Here you can find some useful resources created during our research work.
DISCLAIMER: Any code available from this side is provided “as is” without warranity of any kind. Since the software was written by different members of LUKS, please have a look at the license under which specific software is made avilable.
Software
The Matlab INFace toolbox v2.1
The INFace (Illumination Normalization techniques for robust Face recognition) toolbox is a collection of Matlab functions and scripts intended to help researchers working in the filed of face recognition. The toolbox was produced as a byproduct of the research work presented here. It includes implementations of several state-of-the-art photometric normalization techniques as well as a number of histogram manipulation functions, which can be useful for the task of illumination invariant face recognition.
Available from: INFace homepage, Matlab central
Documentation: PDF
The PhD face recognition toolbox
The PhD (Pretty helpful Development functions for) face recognition toolbox is a collection of Matlab functions and scripts intended to help researchers working in the filed of face recognition. The toolbox was produced as a byproduct of the research work presented here and here. It includes implementations of several state-of-the-art face recognition techniques as well as a number of demo scripts, which can be extremely useful for beginners in the field of face recognition.

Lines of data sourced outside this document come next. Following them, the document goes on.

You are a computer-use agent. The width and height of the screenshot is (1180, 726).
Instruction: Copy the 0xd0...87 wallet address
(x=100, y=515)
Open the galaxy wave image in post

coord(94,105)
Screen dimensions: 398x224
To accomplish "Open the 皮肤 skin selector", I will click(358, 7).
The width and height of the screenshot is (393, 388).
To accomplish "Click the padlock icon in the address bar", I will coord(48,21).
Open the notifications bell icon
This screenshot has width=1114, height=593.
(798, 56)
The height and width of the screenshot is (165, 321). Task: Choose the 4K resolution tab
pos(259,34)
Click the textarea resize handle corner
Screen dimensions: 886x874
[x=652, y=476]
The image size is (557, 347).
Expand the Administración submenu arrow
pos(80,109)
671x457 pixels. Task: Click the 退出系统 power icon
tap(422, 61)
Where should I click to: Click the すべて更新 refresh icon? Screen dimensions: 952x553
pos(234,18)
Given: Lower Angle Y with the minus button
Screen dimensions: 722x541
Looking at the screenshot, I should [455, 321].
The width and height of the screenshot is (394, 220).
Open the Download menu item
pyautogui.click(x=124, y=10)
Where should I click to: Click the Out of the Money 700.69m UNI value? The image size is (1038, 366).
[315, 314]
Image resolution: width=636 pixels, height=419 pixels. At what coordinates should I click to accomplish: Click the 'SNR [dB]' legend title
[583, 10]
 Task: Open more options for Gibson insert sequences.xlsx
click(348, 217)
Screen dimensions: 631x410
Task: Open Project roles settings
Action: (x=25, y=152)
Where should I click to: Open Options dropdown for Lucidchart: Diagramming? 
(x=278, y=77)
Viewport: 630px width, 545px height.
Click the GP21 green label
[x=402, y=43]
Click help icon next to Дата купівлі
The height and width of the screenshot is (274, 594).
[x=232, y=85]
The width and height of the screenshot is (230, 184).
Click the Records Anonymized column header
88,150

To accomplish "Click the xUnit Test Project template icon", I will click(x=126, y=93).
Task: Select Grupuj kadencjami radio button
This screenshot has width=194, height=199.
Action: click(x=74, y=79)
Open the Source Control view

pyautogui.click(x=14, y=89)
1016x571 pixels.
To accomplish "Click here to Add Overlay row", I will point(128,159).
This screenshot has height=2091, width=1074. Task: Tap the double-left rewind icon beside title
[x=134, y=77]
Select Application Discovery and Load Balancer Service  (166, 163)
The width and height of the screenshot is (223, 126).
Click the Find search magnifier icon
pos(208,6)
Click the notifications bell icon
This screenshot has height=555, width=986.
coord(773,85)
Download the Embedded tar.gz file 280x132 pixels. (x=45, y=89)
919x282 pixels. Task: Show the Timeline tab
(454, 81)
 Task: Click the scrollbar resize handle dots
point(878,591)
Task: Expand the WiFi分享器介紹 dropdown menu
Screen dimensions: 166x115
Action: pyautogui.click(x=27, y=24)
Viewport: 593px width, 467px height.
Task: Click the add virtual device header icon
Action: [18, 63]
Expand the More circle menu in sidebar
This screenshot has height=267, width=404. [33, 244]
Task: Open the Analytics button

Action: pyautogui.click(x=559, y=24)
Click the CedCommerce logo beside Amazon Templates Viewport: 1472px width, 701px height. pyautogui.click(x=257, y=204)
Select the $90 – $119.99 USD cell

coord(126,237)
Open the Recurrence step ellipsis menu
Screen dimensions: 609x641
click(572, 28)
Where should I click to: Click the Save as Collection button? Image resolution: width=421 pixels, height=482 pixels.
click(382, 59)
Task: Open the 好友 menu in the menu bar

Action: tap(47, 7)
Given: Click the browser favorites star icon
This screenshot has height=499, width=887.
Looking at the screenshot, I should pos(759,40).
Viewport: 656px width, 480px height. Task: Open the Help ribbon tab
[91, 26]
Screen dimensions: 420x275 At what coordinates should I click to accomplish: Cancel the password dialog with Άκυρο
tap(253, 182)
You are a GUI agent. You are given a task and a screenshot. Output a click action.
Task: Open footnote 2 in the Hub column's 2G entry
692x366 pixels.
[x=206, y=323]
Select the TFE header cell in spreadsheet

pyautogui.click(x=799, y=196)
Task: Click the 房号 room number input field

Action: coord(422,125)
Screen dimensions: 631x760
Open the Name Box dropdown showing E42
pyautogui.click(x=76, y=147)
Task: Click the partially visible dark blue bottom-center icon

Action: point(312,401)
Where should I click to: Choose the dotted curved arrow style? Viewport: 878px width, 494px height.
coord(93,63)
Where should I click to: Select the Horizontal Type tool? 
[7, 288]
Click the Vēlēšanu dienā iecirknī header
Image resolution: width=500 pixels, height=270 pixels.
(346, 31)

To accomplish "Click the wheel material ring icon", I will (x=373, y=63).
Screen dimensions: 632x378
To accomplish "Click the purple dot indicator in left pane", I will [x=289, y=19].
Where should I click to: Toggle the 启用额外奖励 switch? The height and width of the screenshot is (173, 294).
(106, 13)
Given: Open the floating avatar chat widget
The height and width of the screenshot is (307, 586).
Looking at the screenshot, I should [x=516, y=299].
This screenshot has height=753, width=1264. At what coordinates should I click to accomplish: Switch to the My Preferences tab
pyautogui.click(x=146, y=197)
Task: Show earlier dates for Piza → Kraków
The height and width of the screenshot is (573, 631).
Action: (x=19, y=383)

Available from: PhD toolbox homepage, Matlab central
Documentation: PDF
Annotated Web Ears (AWE) toolbox and dataset
Annotated Web Ears (AWE) is a dataset of ear images gathered from the web and in the current form contains 1000 ear images of 100 distinct subjects. The dataset was collected for the goal of studying unconstrained ear recognition and is made publicly available to the community. The dataset comes with a Matlab toolbox dedicated to research in ear recognition. The AWE toolbox implements several state-of-the-art ear recognition techniques and allows for rapid experimentation with the AWE dataset.
Available from: AWE homepage